[Pixel coordinate grounding data]
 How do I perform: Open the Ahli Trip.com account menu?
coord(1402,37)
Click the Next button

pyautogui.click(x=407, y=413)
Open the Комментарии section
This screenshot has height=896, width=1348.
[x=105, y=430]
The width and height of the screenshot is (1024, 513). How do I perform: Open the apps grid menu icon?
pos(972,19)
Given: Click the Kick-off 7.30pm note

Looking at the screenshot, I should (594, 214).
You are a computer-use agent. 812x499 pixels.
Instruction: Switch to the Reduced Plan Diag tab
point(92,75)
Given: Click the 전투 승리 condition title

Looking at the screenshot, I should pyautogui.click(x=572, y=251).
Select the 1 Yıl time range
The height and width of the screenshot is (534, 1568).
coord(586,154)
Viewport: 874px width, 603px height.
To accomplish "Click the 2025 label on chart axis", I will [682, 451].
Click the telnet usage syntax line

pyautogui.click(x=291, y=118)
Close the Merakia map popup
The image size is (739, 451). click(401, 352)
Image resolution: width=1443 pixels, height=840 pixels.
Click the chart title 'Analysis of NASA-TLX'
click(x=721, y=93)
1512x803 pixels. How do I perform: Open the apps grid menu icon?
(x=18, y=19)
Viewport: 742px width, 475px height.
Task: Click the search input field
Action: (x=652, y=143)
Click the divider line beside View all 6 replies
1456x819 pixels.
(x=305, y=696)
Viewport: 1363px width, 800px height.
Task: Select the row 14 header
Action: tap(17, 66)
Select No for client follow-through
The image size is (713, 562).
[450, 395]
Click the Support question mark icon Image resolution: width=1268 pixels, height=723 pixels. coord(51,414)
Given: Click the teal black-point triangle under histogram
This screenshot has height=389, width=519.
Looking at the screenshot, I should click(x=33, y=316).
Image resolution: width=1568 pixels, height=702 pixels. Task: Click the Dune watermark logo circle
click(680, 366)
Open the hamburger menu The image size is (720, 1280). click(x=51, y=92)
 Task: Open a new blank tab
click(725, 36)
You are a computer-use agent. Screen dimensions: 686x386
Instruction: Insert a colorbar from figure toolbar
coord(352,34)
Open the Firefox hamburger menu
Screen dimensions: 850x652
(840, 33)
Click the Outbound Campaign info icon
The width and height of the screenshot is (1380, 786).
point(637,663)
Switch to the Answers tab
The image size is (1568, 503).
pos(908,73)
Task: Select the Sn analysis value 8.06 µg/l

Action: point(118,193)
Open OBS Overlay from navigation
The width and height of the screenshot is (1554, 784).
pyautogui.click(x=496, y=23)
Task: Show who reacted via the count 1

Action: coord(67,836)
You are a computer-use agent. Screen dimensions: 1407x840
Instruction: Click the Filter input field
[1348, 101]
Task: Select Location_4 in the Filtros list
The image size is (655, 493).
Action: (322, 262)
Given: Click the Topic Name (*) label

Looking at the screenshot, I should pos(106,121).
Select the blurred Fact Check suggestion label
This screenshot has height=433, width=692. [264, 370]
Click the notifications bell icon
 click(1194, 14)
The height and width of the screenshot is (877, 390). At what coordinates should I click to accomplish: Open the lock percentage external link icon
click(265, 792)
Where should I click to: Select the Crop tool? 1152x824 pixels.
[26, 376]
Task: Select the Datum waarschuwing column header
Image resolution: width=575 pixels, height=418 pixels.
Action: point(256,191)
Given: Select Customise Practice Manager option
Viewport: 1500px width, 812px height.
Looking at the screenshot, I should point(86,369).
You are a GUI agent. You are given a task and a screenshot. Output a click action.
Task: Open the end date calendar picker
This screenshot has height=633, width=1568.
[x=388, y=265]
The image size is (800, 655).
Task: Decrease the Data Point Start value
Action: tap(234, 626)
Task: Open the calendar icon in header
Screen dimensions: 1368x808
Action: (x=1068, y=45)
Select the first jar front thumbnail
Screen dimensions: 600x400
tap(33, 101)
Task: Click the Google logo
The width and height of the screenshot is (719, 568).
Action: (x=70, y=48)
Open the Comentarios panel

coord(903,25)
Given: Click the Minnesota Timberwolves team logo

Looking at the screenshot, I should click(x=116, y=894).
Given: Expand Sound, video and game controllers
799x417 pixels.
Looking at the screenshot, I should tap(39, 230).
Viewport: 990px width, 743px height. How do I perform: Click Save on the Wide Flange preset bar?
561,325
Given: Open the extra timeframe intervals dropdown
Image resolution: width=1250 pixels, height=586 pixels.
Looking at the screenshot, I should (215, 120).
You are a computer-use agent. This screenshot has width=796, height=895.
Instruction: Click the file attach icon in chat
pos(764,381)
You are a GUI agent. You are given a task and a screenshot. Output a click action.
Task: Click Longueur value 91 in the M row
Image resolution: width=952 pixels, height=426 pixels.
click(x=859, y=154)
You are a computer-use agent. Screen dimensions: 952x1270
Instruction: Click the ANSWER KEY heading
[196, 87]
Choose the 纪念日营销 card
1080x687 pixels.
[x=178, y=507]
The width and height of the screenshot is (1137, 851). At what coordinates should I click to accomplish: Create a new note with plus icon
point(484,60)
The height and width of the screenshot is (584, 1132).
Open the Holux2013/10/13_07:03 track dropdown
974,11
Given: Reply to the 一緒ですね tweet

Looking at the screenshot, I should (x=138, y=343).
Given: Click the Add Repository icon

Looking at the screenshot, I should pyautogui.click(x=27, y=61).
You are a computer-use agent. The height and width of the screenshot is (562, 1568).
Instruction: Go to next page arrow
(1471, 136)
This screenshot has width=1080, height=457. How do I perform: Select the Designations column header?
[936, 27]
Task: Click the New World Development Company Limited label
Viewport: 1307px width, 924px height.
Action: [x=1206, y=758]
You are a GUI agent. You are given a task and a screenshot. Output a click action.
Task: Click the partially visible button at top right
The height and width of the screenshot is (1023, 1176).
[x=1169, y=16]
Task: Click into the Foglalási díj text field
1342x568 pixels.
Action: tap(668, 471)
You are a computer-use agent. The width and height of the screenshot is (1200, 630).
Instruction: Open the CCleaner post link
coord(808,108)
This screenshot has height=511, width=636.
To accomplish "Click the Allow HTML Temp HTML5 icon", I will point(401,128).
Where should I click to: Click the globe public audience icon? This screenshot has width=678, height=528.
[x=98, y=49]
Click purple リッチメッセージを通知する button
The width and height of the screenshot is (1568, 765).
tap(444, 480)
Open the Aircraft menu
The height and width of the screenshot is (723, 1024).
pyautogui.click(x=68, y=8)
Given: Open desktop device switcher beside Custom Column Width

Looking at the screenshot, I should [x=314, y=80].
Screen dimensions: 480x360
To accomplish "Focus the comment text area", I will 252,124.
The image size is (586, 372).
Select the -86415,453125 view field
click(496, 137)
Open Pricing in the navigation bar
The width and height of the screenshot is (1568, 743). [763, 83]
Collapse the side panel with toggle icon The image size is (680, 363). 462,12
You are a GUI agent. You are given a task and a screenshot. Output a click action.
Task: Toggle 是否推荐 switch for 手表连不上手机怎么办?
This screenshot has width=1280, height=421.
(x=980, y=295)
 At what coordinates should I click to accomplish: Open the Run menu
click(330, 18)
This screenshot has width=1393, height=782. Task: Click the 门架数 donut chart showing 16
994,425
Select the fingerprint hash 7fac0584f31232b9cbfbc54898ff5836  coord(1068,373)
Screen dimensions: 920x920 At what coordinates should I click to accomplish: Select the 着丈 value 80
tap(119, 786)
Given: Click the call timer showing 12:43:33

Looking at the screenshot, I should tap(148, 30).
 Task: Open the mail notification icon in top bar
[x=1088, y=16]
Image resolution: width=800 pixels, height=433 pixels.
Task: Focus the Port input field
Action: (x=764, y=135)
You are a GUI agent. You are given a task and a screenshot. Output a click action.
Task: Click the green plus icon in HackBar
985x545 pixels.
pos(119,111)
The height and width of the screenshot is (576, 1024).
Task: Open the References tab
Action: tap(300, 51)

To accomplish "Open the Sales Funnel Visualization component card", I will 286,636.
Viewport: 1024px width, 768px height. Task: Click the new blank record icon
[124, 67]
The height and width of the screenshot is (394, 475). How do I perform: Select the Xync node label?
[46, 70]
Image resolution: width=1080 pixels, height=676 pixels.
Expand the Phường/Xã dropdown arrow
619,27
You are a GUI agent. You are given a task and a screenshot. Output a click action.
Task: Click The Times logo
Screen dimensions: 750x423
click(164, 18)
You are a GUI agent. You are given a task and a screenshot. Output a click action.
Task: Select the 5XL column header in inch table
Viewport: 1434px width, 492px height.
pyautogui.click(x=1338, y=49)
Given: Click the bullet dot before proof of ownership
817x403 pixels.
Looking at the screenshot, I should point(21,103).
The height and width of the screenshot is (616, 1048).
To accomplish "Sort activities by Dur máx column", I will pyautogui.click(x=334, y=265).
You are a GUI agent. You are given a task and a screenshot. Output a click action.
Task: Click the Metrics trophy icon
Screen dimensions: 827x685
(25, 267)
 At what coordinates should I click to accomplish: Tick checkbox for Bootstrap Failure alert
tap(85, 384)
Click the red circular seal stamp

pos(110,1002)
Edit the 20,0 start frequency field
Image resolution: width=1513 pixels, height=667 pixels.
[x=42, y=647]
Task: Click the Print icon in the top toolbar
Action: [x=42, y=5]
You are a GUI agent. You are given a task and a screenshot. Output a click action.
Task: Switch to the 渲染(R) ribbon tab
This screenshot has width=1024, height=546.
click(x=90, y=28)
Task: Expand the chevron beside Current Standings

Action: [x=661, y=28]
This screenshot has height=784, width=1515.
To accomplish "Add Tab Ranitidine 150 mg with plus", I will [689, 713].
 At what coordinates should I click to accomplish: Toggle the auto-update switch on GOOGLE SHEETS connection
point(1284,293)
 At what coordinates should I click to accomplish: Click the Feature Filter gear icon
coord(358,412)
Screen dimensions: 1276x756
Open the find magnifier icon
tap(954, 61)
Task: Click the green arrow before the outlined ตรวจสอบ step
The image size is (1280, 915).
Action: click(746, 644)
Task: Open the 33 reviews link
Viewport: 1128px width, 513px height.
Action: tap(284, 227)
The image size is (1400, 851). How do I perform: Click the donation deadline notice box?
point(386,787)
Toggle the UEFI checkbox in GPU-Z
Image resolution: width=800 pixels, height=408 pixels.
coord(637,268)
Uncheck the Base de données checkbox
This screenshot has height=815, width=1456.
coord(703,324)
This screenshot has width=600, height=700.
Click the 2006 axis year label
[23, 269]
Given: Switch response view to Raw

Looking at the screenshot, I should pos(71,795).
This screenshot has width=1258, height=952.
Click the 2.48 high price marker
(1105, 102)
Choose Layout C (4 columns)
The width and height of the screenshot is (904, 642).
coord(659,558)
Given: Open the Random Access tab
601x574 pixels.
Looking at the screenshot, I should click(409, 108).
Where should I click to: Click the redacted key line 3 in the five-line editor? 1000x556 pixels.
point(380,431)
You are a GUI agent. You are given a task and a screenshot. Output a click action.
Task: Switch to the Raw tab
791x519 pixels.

_Task to complete_
Report only the number of lines in the data above that contain "will".

_Output for this exercise_
6